Claudio Benzoni

h-index32
2papers

2 Papers

CLSep 18, 2025
Deep learning and abstractive summarisation for radiological reports: an empirical study for adapting the PEGASUS models' family with scarce data

Claudio Benzoni, Martina Langhals, Martin Boeker et al.

Regardless of the rapid development of artificial intelligence, abstractive summarisation is still challenging for sensitive and data-restrictive domains like medicine. With the increasing number of imaging, the relevance of automated tools for complex medical text summarisation is expected to become highly relevant. In this paper, we investigated the adaptation via fine-tuning process of a non-domain-specific abstractive summarisation encoder-decoder model family, and gave insights to practitioners on how to avoid over- and underfitting. We used PEGASUS and PEGASUS-X, on a medium-sized radiological reports public dataset. For each model, we comprehensively evaluated two different checkpoints with varying sizes of the same training data. We monitored the models' performances with lexical and semantic metrics during the training history on the fixed-size validation set. PEGASUS exhibited different phases, which can be related to epoch-wise double-descent, or peak-drop-recovery behaviour. For PEGASUS-X, we found that using a larger checkpoint led to a performance detriment. This work highlights the challenges and risks of fine-tuning models with high expressivity when dealing with scarce training data, and lays the groundwork for future investigations into more robust fine-tuning strategies for summarisation models in specialised domains.

CLJul 25, 2025
PARROT: An Open Multilingual Radiology Reports Dataset

Bastien Le Guellec, Kokou Adambounou, Lisa C Adams et al.
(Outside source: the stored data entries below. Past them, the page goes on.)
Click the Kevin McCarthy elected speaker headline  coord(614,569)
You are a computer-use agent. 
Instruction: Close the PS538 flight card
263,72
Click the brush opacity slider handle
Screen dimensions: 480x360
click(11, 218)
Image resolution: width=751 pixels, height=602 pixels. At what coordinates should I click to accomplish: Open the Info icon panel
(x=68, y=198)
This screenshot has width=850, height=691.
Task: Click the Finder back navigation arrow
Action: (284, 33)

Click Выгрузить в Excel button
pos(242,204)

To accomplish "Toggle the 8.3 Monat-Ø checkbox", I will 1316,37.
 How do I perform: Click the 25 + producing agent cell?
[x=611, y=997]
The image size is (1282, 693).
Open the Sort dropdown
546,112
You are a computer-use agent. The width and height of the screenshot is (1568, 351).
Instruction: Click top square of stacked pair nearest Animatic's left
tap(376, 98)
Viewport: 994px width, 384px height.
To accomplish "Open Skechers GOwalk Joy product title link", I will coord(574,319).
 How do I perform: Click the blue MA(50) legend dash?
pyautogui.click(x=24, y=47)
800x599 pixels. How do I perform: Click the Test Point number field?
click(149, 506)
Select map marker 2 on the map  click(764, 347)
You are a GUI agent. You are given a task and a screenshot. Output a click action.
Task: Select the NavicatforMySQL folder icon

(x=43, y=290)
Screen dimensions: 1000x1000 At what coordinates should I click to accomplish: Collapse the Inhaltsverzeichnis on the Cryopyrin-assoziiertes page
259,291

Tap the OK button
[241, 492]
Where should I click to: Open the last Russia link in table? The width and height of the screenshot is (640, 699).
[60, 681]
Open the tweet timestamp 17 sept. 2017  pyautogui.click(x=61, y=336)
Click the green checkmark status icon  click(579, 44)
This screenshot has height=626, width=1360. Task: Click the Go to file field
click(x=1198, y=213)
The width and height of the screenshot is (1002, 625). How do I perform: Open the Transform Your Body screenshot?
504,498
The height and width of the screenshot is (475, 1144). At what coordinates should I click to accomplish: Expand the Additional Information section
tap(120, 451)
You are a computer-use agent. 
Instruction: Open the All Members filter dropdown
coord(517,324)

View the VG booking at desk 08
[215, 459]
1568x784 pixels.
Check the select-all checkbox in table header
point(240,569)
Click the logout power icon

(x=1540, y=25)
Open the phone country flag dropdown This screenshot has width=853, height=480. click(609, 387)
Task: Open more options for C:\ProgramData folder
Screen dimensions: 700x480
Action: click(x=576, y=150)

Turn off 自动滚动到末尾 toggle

Rationale and Objectives: To develop and validate PARROT (Polyglottal Annotated Radiology Reports for Open Testing), a large, multicentric, open-access dataset of fictional radiology reports spanning multiple languages for testing natural language processing applications in radiology. Materials and Methods: From May to September 2024, radiologists were invited to contribute fictional radiology reports following their standard reporting practices. Contributors provided at least 20 reports with associated metadata including anatomical region, imaging modality, clinical context, and for non-English reports, English translations. All reports were assigned ICD-10 codes. A human vs. AI report differentiation study was conducted with 154 participants (radiologists, healthcare professionals, and non-healthcare professionals) assessing whether reports were human-authored or AI-generated. Results: The dataset comprises 2,658 radiology reports from 76 authors across 21 countries and 13 languages. Reports cover multiple imaging modalities (CT: 36.1%, MRI: 22.8%, radiography: 19.0%, ultrasound: 16.8%) and anatomical regions, with chest (19.9%), abdomen (18.6%), head (17.3%), and pelvis (14.1%) being most prevalent. In the differentiation study, participants achieved 53.9% accuracy (95% CI: 50.7%-57.1%) in distinguishing between human and AI-generated reports, with radiologists performing significantly better (56.9%, 95% CI: 53.3%-60.6%, p<0.05) than other groups. Conclusion: PARROT represents the largest open multilingual radiology report dataset, enabling development and validation of natural language processing applications across linguistic, geographic, and clinical boundaries without privacy constraints.